The Hierarchical Clustering block enables you to apply a hierarchical clustering model to a dataset.
The following demonstrates how to use the Hierarchical Clustering to split the input basketball_players.csv dataset (containing observations that describe baskteball players in a national league) and assign observations to a specified number of clusters:
- Import the basketball_players.csv dataset onto a Workflow canvas using the Text File Import block.
- Expand the Model Training group in the Workflow palette, then click and drag a Hierarchical Clustering block onto the Workflow canvas.
- Click the Output port of the basketball_players dataset block and drag a connection towards the Input port of the Hierarchical Clustering block.
- Double-click the Hierarchical Clustering block to display the Clustering view along with the hierarchical clustering Preferences dialog box.

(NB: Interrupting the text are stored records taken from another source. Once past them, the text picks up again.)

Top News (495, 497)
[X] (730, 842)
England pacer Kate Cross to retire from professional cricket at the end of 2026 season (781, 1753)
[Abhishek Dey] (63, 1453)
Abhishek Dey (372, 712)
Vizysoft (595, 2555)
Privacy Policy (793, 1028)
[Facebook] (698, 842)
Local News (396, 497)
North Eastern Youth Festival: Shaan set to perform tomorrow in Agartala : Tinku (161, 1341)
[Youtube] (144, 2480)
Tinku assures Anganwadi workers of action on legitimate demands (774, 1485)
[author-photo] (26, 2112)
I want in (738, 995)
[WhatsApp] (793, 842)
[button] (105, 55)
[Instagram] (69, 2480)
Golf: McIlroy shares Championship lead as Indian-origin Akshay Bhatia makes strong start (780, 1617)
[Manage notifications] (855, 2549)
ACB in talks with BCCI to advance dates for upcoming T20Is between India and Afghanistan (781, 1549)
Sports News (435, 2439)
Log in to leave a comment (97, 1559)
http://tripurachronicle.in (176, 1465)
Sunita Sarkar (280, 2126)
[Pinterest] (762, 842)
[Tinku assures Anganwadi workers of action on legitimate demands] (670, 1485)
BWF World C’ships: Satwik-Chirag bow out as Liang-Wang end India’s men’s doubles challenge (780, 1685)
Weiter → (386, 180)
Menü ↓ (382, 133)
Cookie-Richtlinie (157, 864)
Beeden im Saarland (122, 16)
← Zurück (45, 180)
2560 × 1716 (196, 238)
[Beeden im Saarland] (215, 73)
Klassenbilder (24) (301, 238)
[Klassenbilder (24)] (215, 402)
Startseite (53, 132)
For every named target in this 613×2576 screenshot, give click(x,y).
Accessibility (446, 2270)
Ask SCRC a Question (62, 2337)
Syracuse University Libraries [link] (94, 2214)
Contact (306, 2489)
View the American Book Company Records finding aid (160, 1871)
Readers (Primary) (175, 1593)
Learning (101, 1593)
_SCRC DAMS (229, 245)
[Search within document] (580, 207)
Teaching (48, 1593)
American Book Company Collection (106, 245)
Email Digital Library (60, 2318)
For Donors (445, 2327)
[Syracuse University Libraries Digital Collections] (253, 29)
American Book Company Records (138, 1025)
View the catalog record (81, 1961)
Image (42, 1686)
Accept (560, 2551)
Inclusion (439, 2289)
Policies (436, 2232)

- In the hierarchical clustering Preferences dialog box:
- In the Unselected Variables list, press and hold CTRL and select the goals_scored, height, and weight variables.
- Click Select to move the specified variables to the Selected Independent Variables list.
- Click OK to save the configuration and close the hierarchical clustering Preferences dialog box.
The Clustering view displays the clusters in the model.
- Close the Hierarchical Clustering view and save the configuration when prompted.
A green execution status is displayed in the Output port of the Hierarchical Clustering block and the new Working Dataset. The working dataset contains the input dataset with a new variable listing the cluster to which the observation is allocated.